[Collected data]
BEGIN

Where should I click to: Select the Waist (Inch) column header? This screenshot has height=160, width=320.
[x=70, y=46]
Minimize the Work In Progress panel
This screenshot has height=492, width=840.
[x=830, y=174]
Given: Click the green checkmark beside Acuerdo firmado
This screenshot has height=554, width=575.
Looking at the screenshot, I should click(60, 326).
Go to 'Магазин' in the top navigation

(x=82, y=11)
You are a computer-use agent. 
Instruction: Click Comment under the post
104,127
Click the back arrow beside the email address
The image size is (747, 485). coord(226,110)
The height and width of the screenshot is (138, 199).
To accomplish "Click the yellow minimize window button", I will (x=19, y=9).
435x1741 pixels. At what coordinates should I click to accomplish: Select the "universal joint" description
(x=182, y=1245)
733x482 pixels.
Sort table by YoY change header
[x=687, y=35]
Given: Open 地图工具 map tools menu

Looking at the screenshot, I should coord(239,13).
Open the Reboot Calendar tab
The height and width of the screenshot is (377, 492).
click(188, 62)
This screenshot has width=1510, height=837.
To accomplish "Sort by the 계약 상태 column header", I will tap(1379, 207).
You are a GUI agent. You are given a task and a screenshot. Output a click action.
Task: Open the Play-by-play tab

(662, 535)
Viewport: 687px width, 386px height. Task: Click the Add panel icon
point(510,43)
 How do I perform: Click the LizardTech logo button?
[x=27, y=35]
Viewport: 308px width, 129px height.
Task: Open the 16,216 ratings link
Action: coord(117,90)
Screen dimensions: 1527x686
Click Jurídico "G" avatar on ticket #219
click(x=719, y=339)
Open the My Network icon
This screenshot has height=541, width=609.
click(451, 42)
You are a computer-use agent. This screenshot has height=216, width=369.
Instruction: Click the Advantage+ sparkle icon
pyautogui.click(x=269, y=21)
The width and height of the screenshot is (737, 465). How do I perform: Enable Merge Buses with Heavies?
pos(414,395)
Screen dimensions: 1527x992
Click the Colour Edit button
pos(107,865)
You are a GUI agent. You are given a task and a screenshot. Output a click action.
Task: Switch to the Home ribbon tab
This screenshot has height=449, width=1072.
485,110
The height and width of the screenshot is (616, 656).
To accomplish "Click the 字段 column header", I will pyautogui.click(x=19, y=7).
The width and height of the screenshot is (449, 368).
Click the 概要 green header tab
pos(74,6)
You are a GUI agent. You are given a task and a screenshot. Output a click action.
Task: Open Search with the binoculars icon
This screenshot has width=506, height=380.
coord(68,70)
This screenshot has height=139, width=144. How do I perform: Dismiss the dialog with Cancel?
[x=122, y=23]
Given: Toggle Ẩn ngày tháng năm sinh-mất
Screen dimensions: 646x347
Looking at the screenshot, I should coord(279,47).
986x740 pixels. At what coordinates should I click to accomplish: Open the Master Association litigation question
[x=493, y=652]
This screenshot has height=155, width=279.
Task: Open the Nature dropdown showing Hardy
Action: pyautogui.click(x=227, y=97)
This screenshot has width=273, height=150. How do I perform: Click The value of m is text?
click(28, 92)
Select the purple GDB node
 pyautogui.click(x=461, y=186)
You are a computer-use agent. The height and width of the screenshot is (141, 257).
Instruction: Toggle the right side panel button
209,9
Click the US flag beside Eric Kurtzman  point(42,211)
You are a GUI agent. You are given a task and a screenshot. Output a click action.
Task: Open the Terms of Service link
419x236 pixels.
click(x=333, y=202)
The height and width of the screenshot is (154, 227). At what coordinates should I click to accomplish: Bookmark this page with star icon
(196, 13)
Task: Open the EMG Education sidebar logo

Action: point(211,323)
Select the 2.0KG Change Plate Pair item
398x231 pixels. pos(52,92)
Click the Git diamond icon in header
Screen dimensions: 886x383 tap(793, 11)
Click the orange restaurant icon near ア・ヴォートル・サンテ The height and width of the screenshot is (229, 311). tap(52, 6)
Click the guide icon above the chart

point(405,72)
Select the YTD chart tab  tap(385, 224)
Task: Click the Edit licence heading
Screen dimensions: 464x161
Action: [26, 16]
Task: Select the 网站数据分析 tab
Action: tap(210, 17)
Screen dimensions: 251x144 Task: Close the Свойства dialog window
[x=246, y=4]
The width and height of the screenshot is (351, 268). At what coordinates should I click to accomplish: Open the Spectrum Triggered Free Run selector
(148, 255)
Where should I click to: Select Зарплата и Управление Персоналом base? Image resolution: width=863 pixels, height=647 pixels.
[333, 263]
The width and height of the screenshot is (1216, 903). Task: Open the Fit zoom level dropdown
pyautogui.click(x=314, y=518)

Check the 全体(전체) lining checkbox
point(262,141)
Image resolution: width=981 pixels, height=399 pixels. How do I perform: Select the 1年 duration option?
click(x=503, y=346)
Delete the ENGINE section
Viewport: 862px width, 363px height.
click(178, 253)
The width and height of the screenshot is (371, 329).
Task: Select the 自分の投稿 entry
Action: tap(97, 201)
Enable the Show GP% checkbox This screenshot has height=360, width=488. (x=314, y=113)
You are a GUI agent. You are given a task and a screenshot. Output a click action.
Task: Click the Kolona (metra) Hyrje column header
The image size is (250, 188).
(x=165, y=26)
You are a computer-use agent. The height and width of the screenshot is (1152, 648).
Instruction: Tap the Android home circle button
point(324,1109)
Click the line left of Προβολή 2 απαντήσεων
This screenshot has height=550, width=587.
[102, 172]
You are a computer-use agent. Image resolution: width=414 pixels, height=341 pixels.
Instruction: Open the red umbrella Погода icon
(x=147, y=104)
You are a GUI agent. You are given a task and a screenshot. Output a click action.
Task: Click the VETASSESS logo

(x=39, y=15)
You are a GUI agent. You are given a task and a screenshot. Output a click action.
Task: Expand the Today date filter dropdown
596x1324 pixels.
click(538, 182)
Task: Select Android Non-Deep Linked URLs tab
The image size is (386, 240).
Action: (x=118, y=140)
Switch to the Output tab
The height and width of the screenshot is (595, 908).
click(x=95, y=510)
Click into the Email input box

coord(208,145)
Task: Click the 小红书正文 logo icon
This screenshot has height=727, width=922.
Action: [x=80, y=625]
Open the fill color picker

END

* _Exercise brief_
In the entries above, find lines with "computer" and copy each.

* _Response_
You are a computer-use agent. 
You are a computer-use agent. This screenshot has height=216, width=369.
You are a computer-use agent. The height and width of the screenshot is (141, 257).
You are a computer-use agent. The height and width of the screenshot is (1152, 648).
You are a computer-use agent. Image resolution: width=414 pixels, height=341 pixels.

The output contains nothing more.